Las dificultades de los jóvenes para proseguir sus estudios o encontrar un empleo que les permita emanciparse es global y las desventajas con respecto a generaciones pasadas son reales (y especialmente crudas en Estados Unidos, donde el acceso a la vivienda y el precio de la educación se han disparado desde inicios de siglo).

El descontento social y político debe también asociarse a esta nueva precariedad entre los millennial (Generación Y) y la última cohorte en llegar a la edad adulta, la Generación Z.

«Sé como el agua, amigo mío»

Para solventar el descontento, quizá haya que empezar con mejorar las oportunidades y un acceso a oportunidades y a un bienestar relativo equiparable al de generaciones previas para un porcentaje amplio de la población.

No será fácil, a tenor del recorrido histórico.

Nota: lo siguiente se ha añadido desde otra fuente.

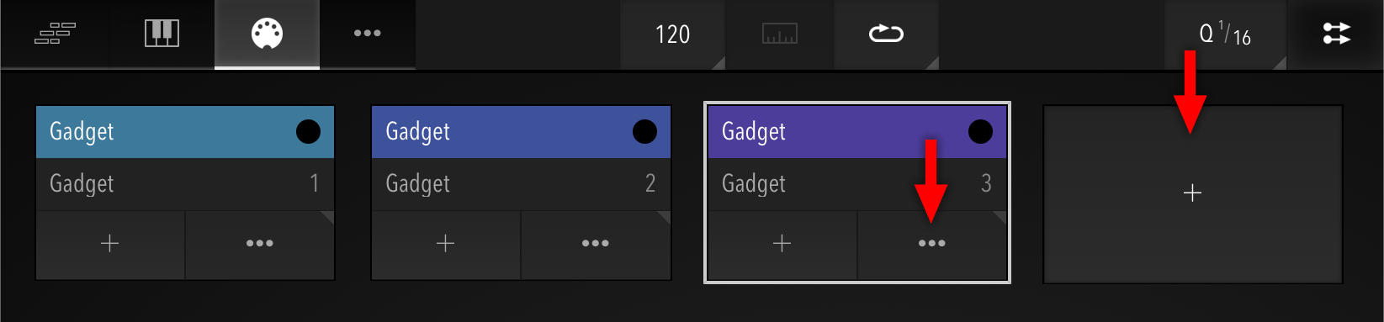Toggle the loop playback button

[886, 34]
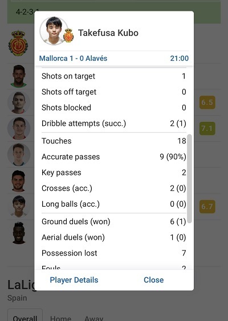Switch to the Away standings tab
Image resolution: width=228 pixels, height=321 pixels.
coord(93,318)
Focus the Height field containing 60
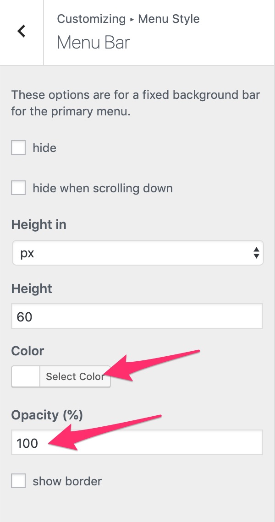Viewport: 275px width, 522px height. pyautogui.click(x=137, y=316)
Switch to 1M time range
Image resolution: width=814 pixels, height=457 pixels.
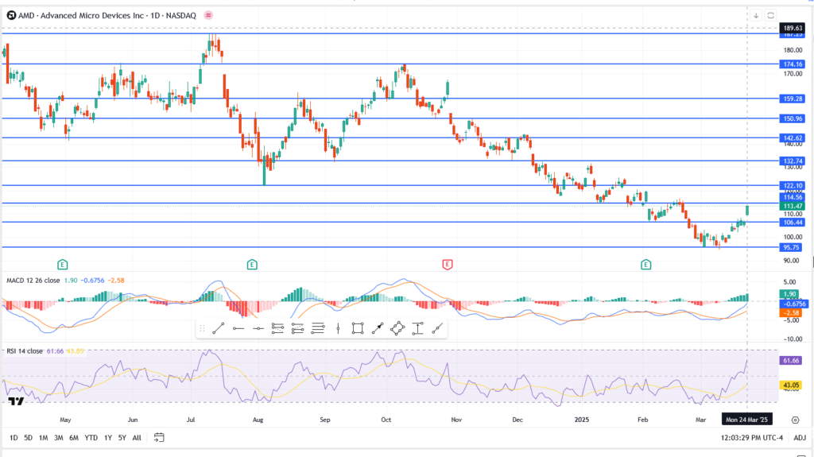pos(44,438)
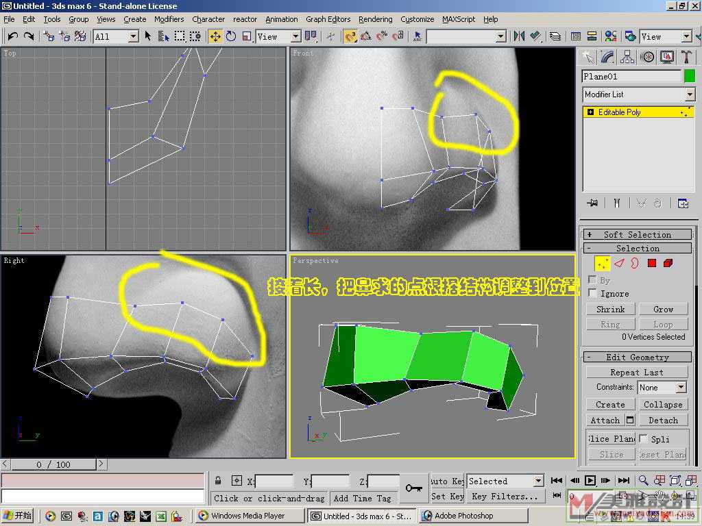
Task: Open the Modifiers menu
Action: (x=169, y=19)
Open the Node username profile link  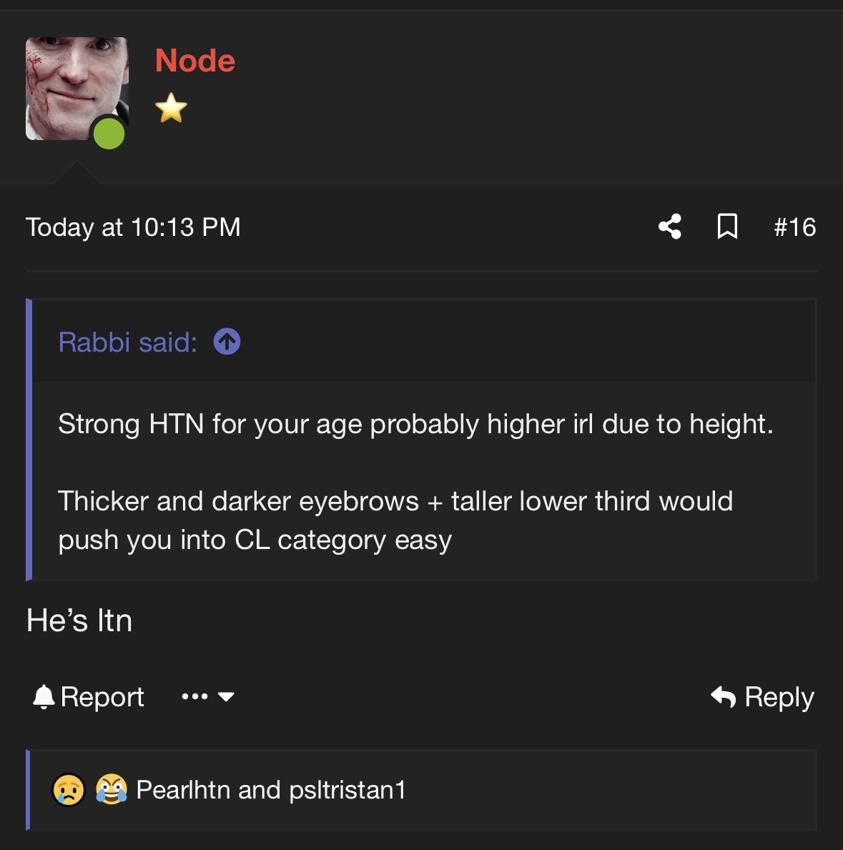194,61
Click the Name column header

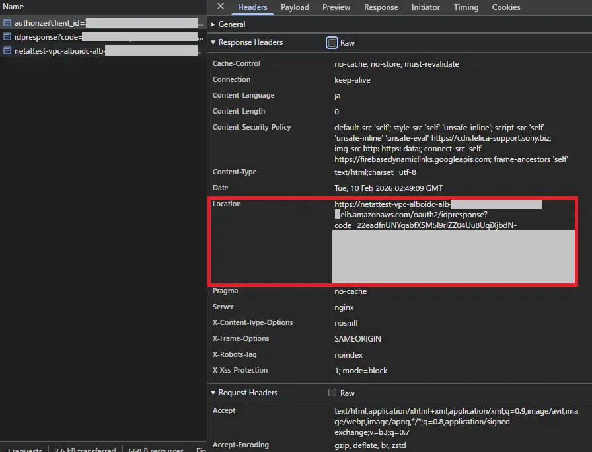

Tal y como recuerdan los economistas, los períodos de prosperidad generalizada y aumento radical de la productividad suelen presentarse después de que acontecimientos traumáticos (tales como catástrofes naturales, pandemias, guerras o cracs bursátiles), acaben de manera radical con la desigualdad acumulada en forma de ahorro e inversiones.

¿Es posible lograr grandes consensos que fomenten la prosperidad generalizada sin necesidad de que grandes catástrofes, crisis económicas, guerras o una combinación de estos eventos nos obliguen a hacerlo, tal y como ocurrió tras la II Guerra Mundial?

El taoísmo celebra el agua como un elemento capaz de encontrar siempre su camino entre obstáculos. Quizá el mejor modo de fomentar prosperidad y convivencia dependa de nuestra capacidad para orientar las grandes tendencias, tal y como haríamos con el cauce de un río o la amenaza de un océano.